##### RECORDS TO PROCESS

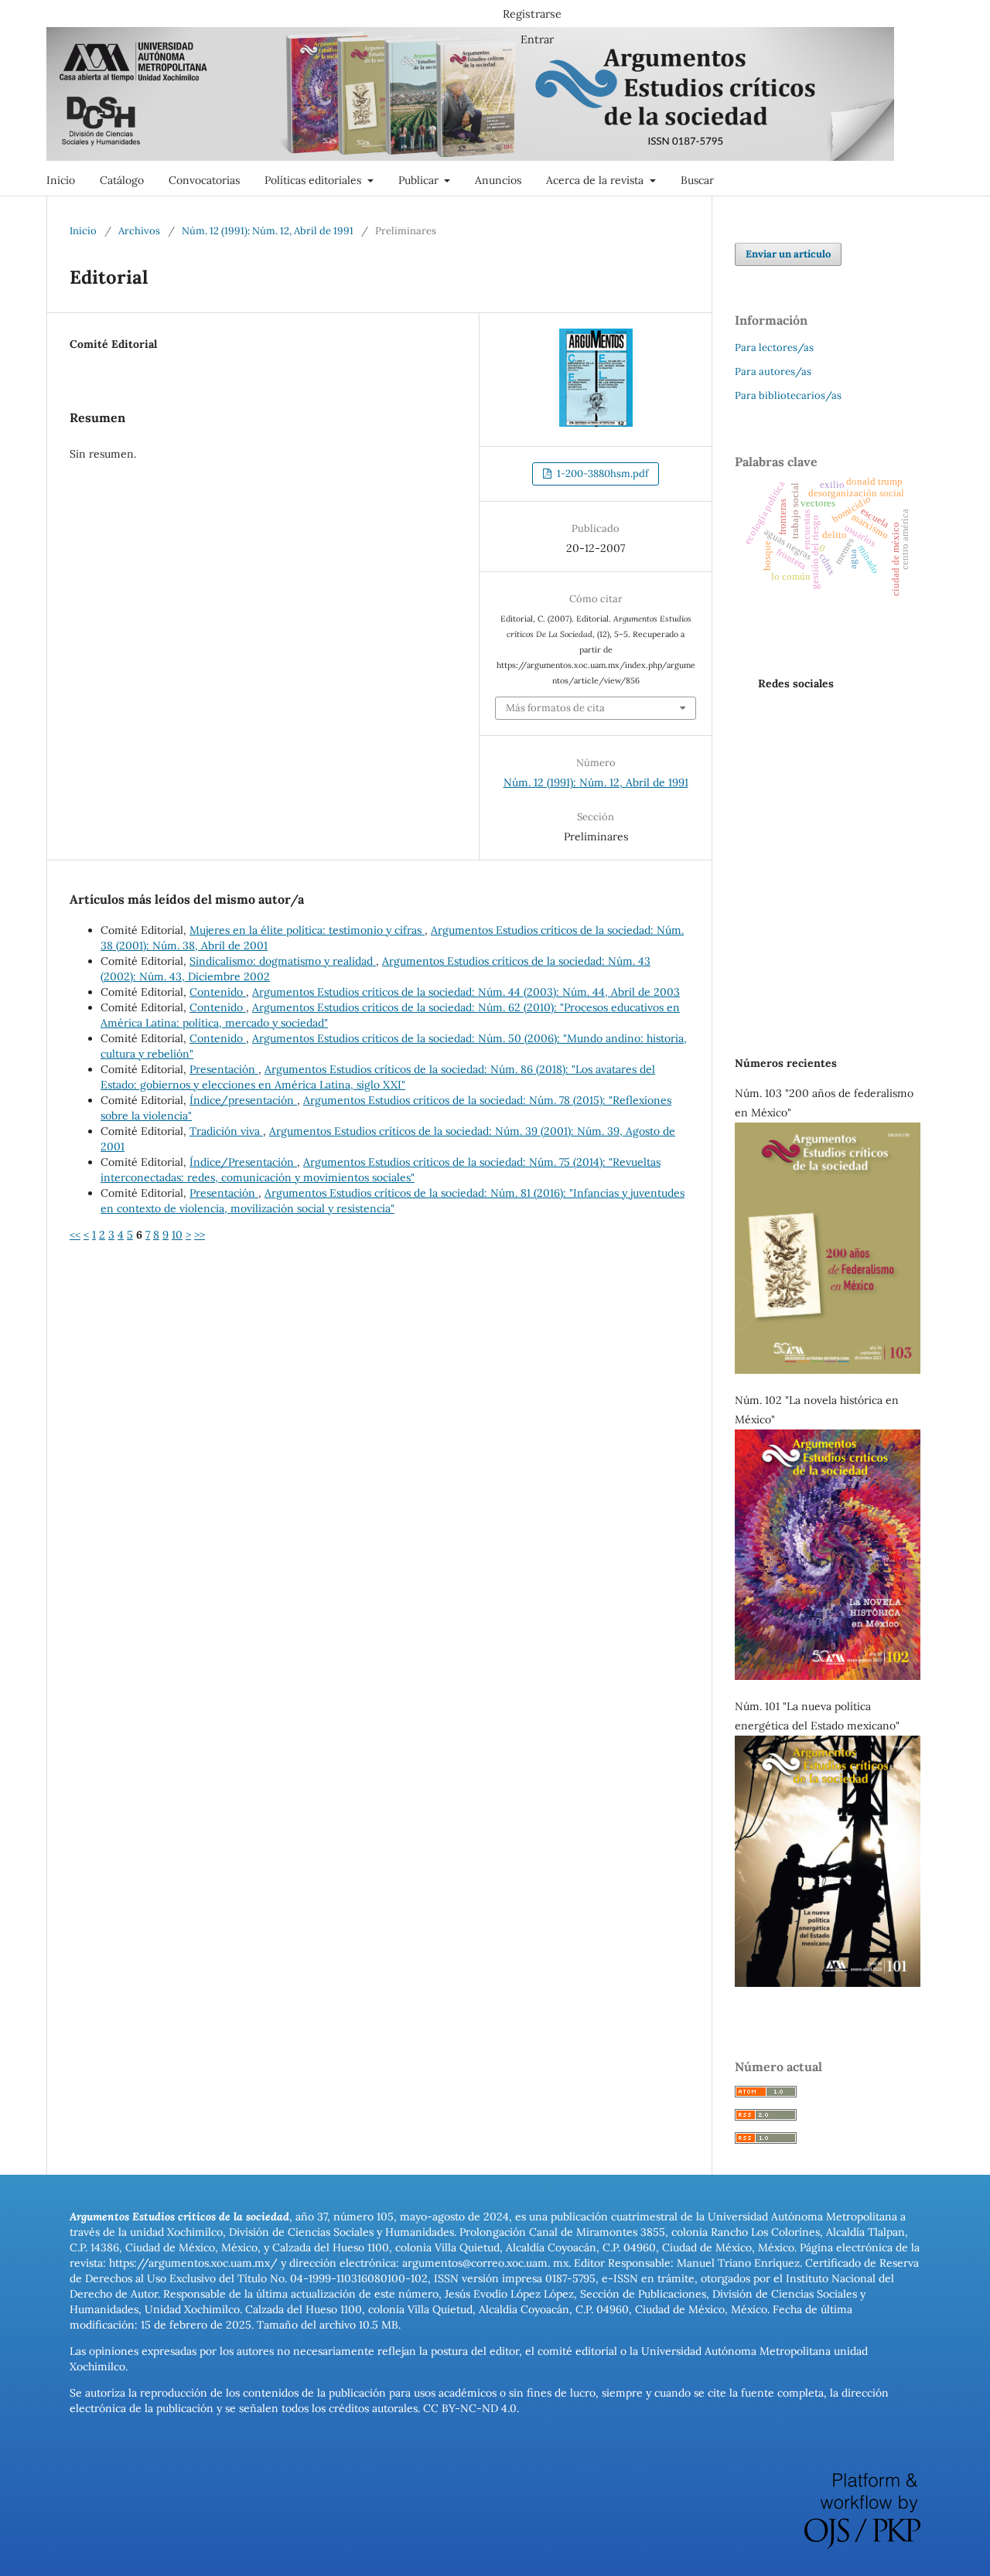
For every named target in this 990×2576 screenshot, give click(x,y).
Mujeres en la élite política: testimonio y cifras (307, 930)
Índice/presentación (243, 1100)
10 (177, 1235)
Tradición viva (226, 1131)
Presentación (223, 1069)
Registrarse (532, 14)
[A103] (827, 1370)
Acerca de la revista (596, 180)
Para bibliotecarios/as (788, 395)
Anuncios (498, 180)
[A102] (827, 1676)
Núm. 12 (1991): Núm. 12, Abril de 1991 (267, 230)
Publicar (420, 180)
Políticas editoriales (314, 180)
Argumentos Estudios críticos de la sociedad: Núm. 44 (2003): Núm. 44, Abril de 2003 (466, 992)
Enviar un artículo (788, 254)
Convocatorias (204, 180)
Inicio (60, 180)
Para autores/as (773, 371)
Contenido (217, 992)
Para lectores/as (774, 347)
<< (75, 1235)
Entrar (537, 39)
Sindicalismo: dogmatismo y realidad (282, 961)
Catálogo (122, 180)
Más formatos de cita (555, 707)
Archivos (139, 230)
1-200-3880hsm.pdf (601, 473)
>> (199, 1235)
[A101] (827, 1983)
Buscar (697, 180)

##########

TASK BRIEF: Restate word for word the lines above, beginning with the one that contains "Argumentos Estudios críticos" and ending with the last line.

OUTPUT:
Argumentos Estudios críticos de la sociedad: Núm. 44 (2003): Núm. 44, Abril de 2003 (466, 992)
Enviar un artículo (788, 254)
Convocatorias (204, 180)
Inicio (60, 180)
Para autores/as (773, 371)
Contenido (217, 992)
Para lectores/as (774, 347)
<< (75, 1235)
Entrar (537, 39)
Sindicalismo: dogmatismo y realidad (282, 961)
Catálogo (122, 180)
Más formatos de cita (555, 707)
Archivos (139, 230)
1-200-3880hsm.pdf (601, 473)
>> (199, 1235)
[A101] (827, 1983)
Buscar (697, 180)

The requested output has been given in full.